*** Opening of Dataset excerpts ***

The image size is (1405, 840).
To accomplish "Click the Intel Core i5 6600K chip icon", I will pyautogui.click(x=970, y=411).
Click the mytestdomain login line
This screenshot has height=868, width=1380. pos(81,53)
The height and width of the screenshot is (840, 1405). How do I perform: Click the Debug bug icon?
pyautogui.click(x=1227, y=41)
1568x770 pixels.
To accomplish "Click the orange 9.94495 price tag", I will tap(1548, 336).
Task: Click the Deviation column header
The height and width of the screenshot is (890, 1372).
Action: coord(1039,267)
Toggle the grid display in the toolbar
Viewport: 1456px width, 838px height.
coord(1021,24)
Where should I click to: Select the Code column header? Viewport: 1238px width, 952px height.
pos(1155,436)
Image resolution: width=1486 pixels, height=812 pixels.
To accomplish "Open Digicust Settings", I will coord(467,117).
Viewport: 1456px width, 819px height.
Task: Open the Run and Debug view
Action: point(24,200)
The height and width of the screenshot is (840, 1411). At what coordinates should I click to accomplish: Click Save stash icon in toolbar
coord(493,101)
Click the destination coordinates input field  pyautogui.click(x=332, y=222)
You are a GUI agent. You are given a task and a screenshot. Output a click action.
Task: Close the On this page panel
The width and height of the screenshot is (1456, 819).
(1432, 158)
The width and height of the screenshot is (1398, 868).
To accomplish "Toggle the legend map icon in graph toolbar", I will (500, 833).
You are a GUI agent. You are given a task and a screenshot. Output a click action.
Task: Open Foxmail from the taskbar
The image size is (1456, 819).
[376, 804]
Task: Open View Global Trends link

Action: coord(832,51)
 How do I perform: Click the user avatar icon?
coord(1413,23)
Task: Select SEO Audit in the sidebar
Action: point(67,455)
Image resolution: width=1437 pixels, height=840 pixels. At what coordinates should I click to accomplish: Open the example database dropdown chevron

*** Close of Dataset excerpts ***

Problem statement:
Output the entries above exactly, please, with nothing dropped.

Response area:
The image size is (1405, 840).
To accomplish "Click the Intel Core i5 6600K chip icon", I will pyautogui.click(x=970, y=411).
Click the mytestdomain login line
This screenshot has height=868, width=1380. pos(81,53)
The height and width of the screenshot is (840, 1405). How do I perform: Click the Debug bug icon?
pyautogui.click(x=1227, y=41)
1568x770 pixels.
To accomplish "Click the orange 9.94495 price tag", I will tap(1548, 336).
Task: Click the Deviation column header
The height and width of the screenshot is (890, 1372).
Action: coord(1039,267)
Toggle the grid display in the toolbar
Viewport: 1456px width, 838px height.
coord(1021,24)
Where should I click to: Select the Code column header? Viewport: 1238px width, 952px height.
pos(1155,436)
Image resolution: width=1486 pixels, height=812 pixels.
To accomplish "Open Digicust Settings", I will coord(467,117).
Viewport: 1456px width, 819px height.
Task: Open the Run and Debug view
Action: point(24,200)
The height and width of the screenshot is (840, 1411). At what coordinates should I click to accomplish: Click Save stash icon in toolbar
coord(493,101)
Click the destination coordinates input field  pyautogui.click(x=332, y=222)
You are a GUI agent. You are given a task and a screenshot. Output a click action.
Task: Close the On this page panel
The width and height of the screenshot is (1456, 819).
(1432, 158)
The width and height of the screenshot is (1398, 868).
To accomplish "Toggle the legend map icon in graph toolbar", I will (500, 833).
You are a GUI agent. You are given a task and a screenshot. Output a click action.
Task: Open Foxmail from the taskbar
The image size is (1456, 819).
[376, 804]
Task: Open View Global Trends link

Action: coord(832,51)
 How do I perform: Click the user avatar icon?
coord(1413,23)
Task: Select SEO Audit in the sidebar
Action: point(67,455)
Image resolution: width=1437 pixels, height=840 pixels. At what coordinates should I click to accomplish: Open the example database dropdown chevron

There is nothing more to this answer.